PL has a 3 minute head start on PA. What is the formula for raw product level to reach the start/stop point again?
Click to expand...

I'm interpreting what you've written as follows: Raw product is accumulated. Finished product leaves as soon as it is created, and PL is the rate of conversion from raw product to finished product.

At time t = 0, there is some amount I of raw product accumulated. The finished product starts getting made at rate PL.

At time t = 3, raw product has run out yet (I > 3 * PL), and new raw product starts arriving at rate PA > PL.

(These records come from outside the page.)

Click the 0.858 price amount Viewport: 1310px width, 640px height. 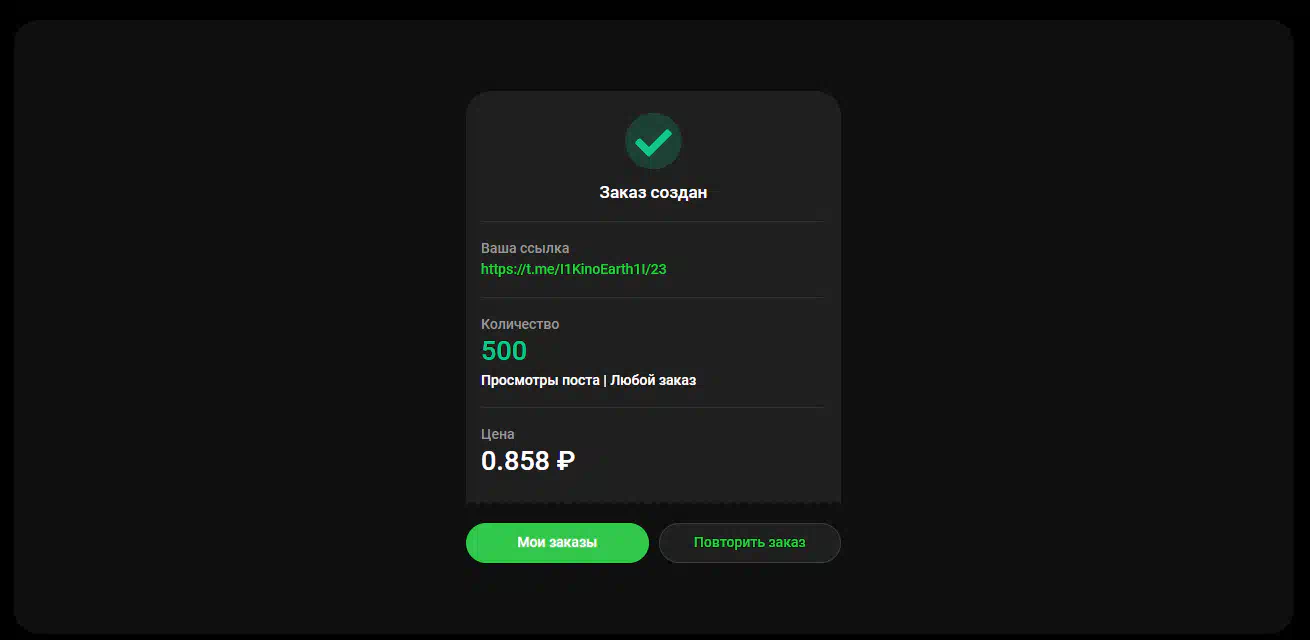(515, 461)
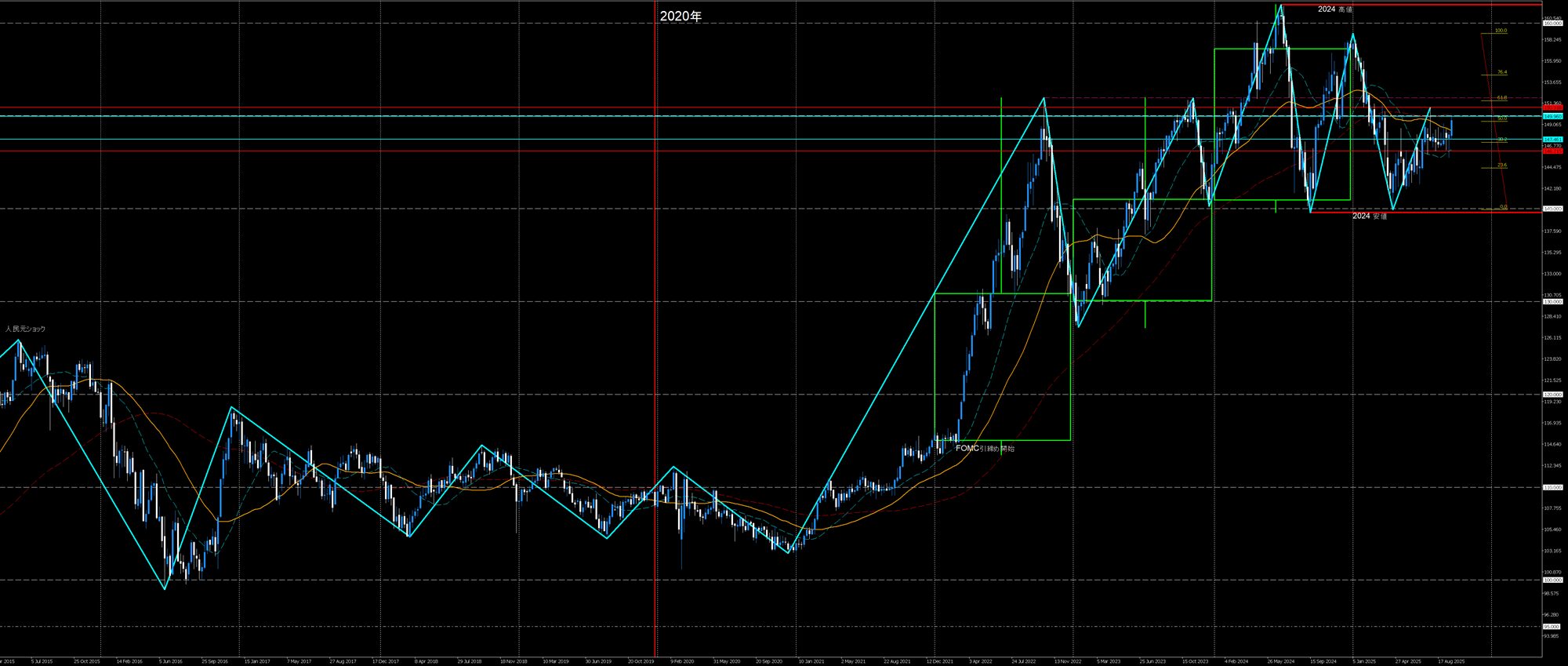Click the '9 Feb 2020' date on time axis
Image resolution: width=1568 pixels, height=666 pixels.
coord(682,661)
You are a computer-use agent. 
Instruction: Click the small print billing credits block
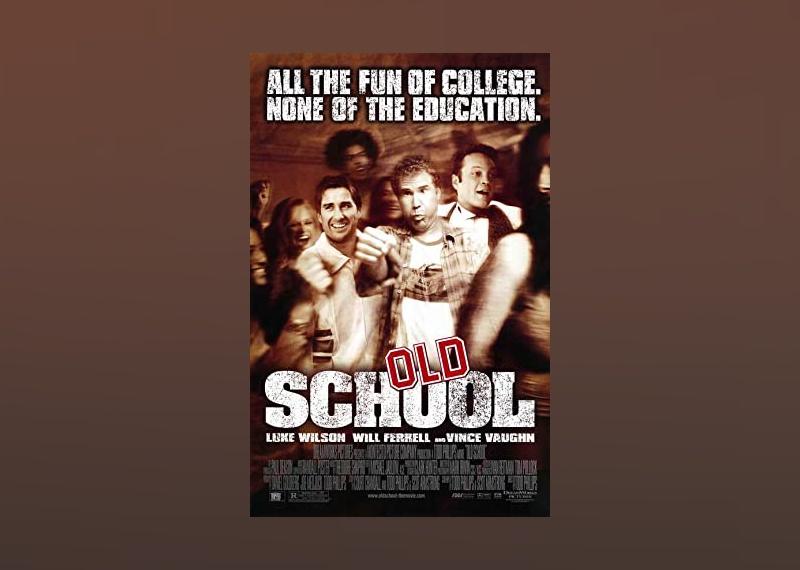[400, 468]
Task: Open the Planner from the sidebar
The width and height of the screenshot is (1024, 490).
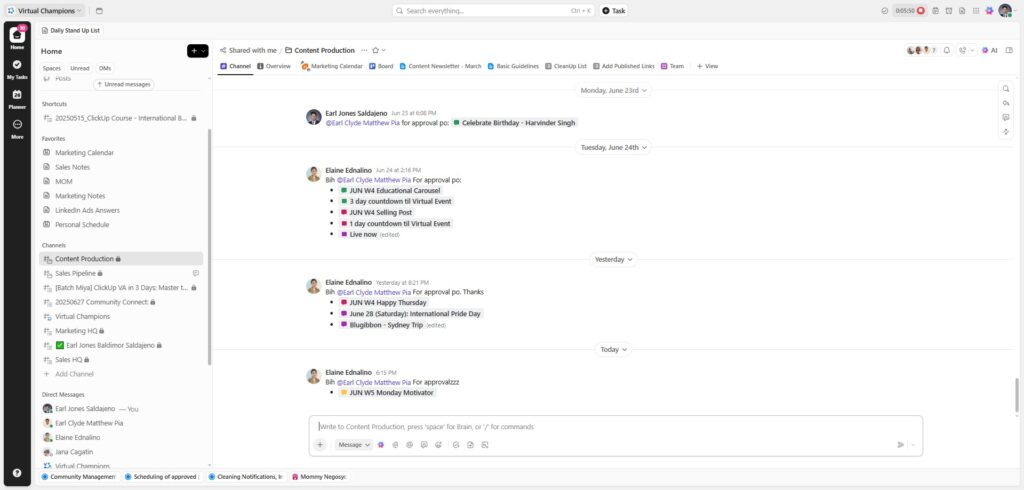Action: click(x=17, y=98)
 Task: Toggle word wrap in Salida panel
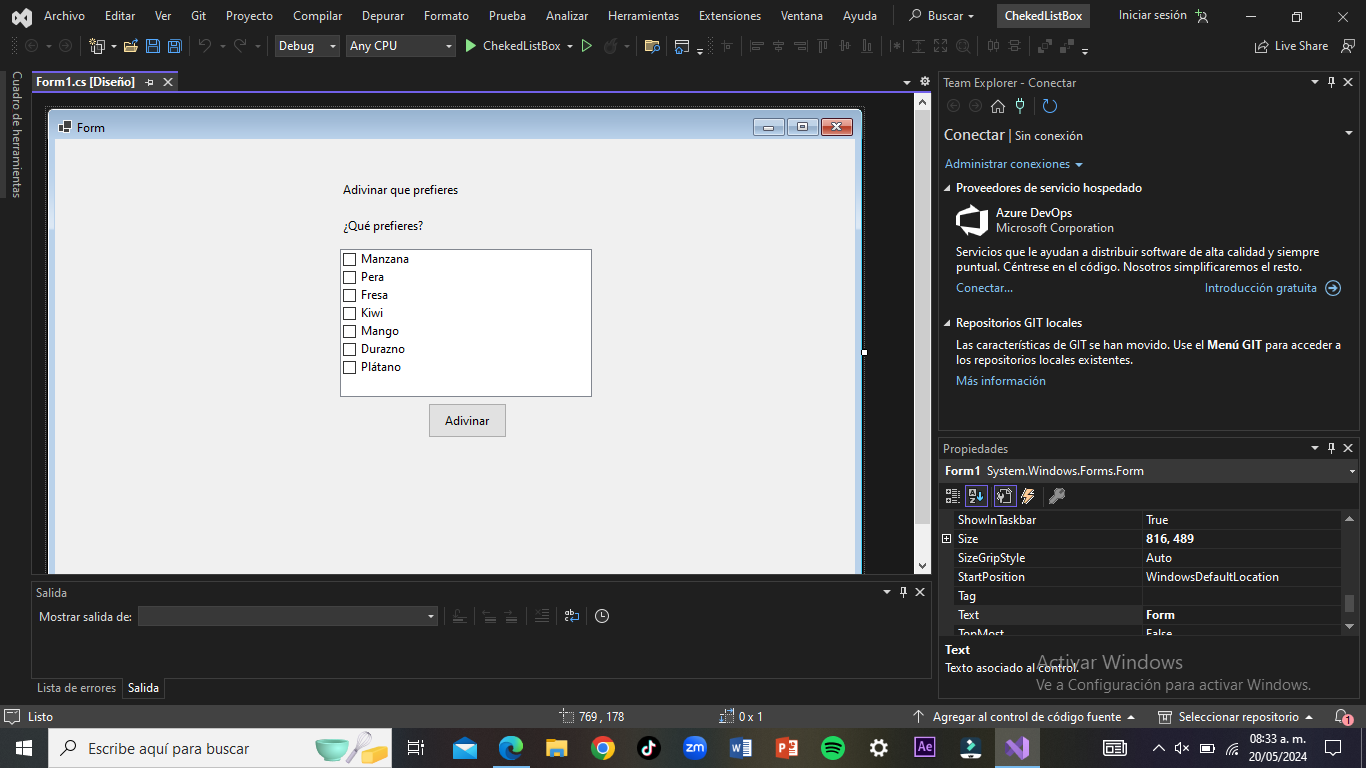571,616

At what time does the quantity of raw product return to the initial level I? The deficit created was 3 * PL, and the rate of growth is now (PA - PL). So the additional time required is 3 * PL / (PA - PL).

Cheers, Wayne
 
ptonsparky

ptonsparky

Tom
Location
NE (9.06 miles @5.9 Degrees from Winged Horses)
Occupation
EC - retired
kwired said:
I think there are too many details in the process that are left out to be able to answer.

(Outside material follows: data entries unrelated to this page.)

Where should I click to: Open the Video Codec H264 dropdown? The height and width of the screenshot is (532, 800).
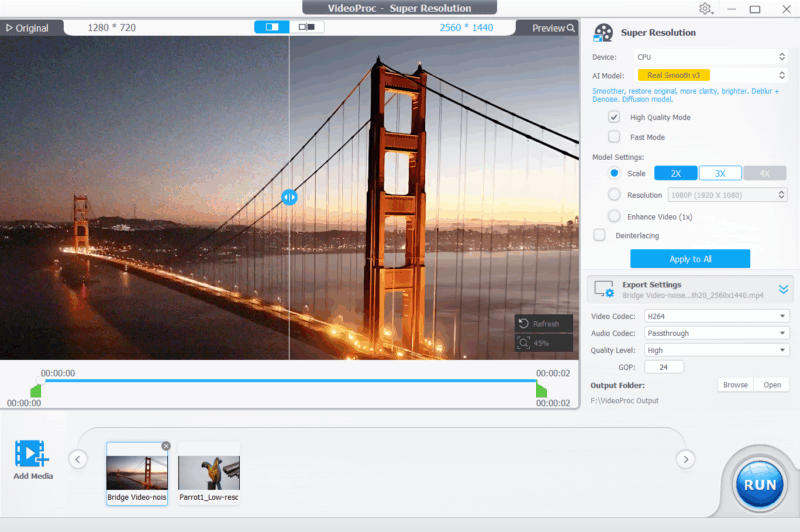pos(716,316)
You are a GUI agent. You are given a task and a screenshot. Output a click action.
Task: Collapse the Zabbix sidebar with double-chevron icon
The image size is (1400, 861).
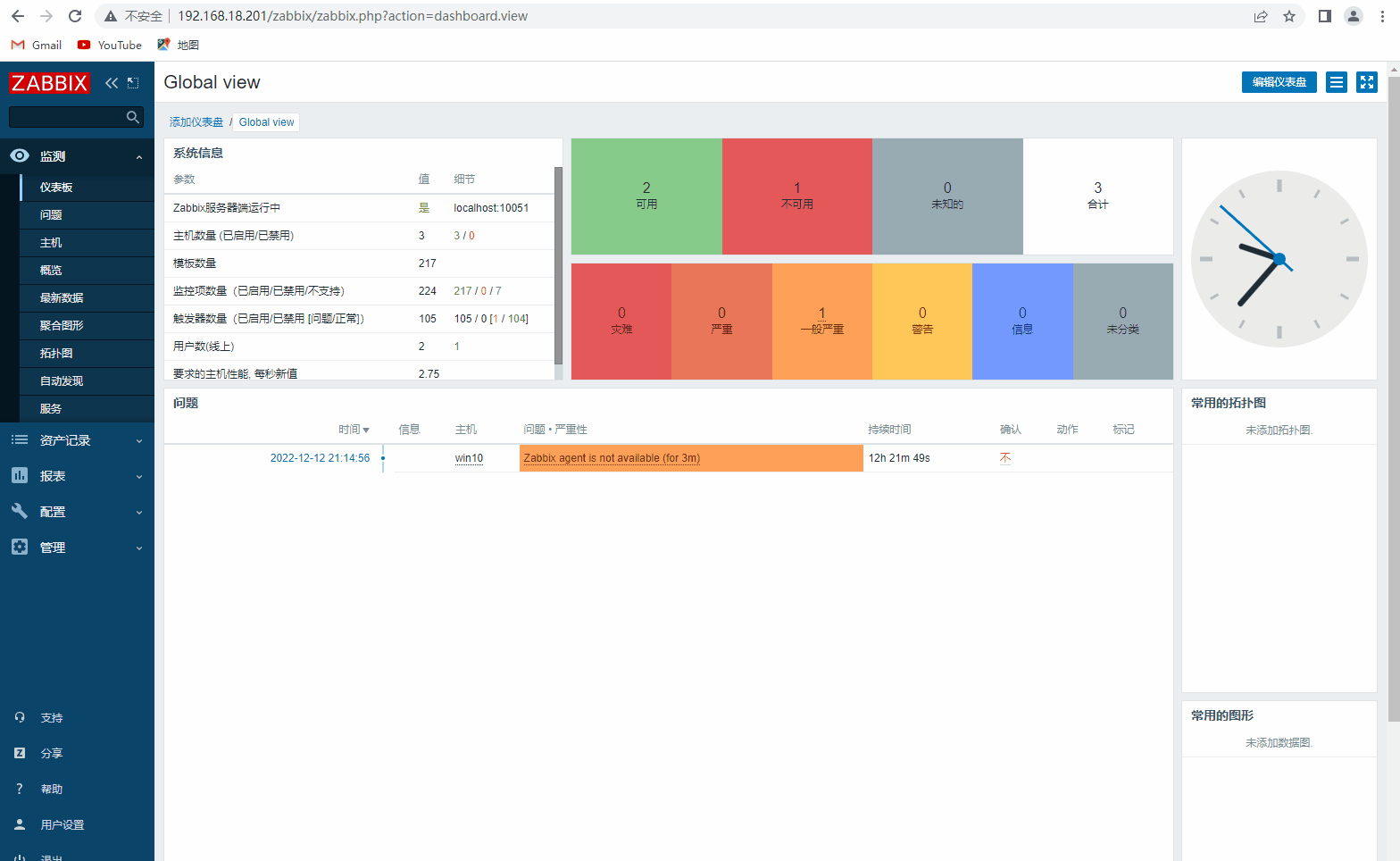[111, 83]
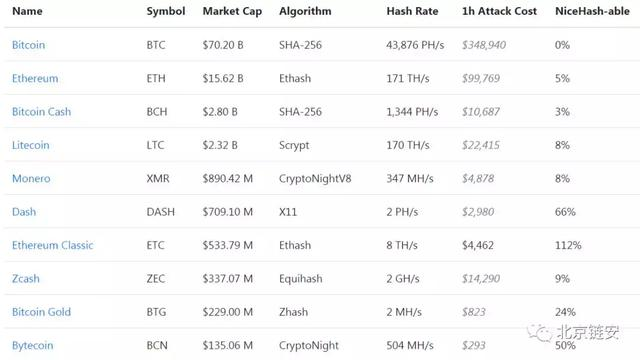Viewport: 640px width, 360px height.
Task: Open the Zcash link
Action: [26, 279]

How do you get a three minute head start on leaving when you haven't been processed yet?
Click to expand...

Finished product leaves at a continuous rate but raw product starts to enter 3 minutes after the product in the tank has reached a Low Set Point. The raw product motor continues to run until the LSP has been reached, then shuts Off. Raw product will continue to flow for 30 seconds or so, but I'm not concerned with that level.

The Google train sequence only gave me when they would be at the same point on the track.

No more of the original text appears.